Imagine a horror-movie-size rat that is ten times larger than your usual rat. Suddenly, the world would be a tad more terrifying place to live in. Well, this type of rats actually existed in the distant past: researchers have recently discovered fossils of 7 such giant rats on East Timor.
The discovery of what can safely be called the biggest rats ever known to us is part of the ‘From Sunda to Sahul’ project which primarily deals with studying the earliest human migration through Southeast Asia.
A modern rat is big enough to scare the hell out of us. What about one much larger?!
“They are what you would call mega-fauna. The biggest one is about five kilos, the size of a small dog,” says Dr Julien Louys of the ANU School of Culture, History and Language, who is one of the researchers leading the project.
“Just to put that in perspective, a large modern rat would be about half a kilo.”

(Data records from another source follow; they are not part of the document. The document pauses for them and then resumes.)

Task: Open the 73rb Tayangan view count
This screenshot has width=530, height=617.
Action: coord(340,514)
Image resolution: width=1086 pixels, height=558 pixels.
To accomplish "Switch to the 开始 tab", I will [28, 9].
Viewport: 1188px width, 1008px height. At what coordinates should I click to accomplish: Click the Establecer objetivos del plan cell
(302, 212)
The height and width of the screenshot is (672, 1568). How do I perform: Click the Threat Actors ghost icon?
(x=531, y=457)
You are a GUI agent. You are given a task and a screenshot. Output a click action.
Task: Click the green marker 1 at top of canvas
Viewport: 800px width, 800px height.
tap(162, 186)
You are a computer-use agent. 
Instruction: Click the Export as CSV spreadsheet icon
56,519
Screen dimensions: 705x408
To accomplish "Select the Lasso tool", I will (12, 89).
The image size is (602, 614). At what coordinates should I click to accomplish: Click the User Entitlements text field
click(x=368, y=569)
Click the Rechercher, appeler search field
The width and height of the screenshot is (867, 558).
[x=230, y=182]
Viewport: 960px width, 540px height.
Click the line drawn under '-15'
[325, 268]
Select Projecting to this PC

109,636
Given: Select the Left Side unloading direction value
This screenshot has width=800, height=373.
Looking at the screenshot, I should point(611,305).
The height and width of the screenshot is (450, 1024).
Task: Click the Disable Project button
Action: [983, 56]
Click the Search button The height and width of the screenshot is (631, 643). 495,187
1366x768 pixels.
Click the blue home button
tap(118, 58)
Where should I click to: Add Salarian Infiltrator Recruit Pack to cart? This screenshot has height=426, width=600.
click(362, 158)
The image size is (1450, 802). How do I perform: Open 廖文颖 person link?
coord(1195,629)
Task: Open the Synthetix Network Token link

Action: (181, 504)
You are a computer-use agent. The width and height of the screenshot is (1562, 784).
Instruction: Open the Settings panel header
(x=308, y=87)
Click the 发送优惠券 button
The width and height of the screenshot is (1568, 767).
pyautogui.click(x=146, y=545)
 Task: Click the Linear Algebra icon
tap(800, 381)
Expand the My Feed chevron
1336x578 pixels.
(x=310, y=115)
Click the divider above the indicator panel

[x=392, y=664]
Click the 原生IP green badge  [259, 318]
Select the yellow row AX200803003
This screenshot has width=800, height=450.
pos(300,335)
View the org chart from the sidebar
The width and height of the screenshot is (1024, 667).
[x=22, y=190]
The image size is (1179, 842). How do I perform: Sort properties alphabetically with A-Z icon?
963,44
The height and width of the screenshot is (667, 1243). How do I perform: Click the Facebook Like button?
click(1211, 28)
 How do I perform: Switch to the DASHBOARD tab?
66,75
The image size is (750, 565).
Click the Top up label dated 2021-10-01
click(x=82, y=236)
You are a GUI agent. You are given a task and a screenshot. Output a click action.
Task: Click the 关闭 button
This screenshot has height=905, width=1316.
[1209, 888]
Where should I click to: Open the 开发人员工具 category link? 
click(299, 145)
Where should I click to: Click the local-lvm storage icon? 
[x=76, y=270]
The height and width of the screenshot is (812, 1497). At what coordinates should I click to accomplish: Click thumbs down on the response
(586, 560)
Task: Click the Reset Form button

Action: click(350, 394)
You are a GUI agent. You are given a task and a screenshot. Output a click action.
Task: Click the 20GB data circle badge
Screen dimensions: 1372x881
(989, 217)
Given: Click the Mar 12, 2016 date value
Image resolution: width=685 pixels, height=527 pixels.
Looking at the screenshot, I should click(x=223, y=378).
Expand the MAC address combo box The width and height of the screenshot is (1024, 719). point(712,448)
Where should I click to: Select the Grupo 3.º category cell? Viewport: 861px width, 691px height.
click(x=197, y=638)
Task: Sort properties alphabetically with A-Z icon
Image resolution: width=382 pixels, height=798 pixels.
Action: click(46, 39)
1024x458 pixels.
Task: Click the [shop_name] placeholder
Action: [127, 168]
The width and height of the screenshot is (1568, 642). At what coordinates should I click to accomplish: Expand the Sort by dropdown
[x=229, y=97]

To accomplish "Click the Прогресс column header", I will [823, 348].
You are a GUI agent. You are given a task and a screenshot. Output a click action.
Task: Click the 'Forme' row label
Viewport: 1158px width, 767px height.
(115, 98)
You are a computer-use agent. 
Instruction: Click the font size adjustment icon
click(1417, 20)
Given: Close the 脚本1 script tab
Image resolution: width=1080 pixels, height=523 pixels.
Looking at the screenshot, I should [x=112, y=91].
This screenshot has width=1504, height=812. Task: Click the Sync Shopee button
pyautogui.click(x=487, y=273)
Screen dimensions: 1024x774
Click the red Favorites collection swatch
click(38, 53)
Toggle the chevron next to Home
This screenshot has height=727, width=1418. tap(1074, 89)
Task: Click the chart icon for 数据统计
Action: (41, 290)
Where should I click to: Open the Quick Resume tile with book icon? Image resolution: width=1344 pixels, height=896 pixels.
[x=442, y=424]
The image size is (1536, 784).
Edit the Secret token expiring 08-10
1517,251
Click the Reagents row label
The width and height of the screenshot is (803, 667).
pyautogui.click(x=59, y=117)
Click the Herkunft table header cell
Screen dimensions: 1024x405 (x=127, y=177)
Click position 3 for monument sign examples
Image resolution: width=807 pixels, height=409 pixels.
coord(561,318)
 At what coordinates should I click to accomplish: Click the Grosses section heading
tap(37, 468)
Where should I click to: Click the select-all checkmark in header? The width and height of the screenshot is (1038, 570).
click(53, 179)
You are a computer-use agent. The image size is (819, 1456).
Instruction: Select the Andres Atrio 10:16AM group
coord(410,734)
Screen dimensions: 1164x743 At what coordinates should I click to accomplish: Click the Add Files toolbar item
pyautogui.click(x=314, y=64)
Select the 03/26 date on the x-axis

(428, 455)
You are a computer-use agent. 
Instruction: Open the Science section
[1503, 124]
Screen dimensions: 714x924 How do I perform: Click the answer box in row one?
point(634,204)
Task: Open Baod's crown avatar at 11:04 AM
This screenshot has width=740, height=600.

What caused their extinction, though? The researchers are still trying to figure this out. Apparently, humans having moved to East Timor (the earliest records dating back to 46,000 years ago) used the rats as food.
“We know they’re eating the giant rats because we have found bones with cut and burn marks,” he said.
“The funny thing is that they are co-existing up until about a thousand years ago. The reason we think they became extinct is because that was when metal tools started to be introduced in Timor, people could start to clear forests at a much larger scale.”
The project’s main aim is to document the movement of humans through the islands of Southeast Asia and their impact on ecosystems.
“We’re trying to find the earliest human records as well as what was there before humans arrived,” Dr Louys said.
“Once we know what was there before humans got there, we see what type of impact they had.”
The information might then help contemporary conservation endeavours.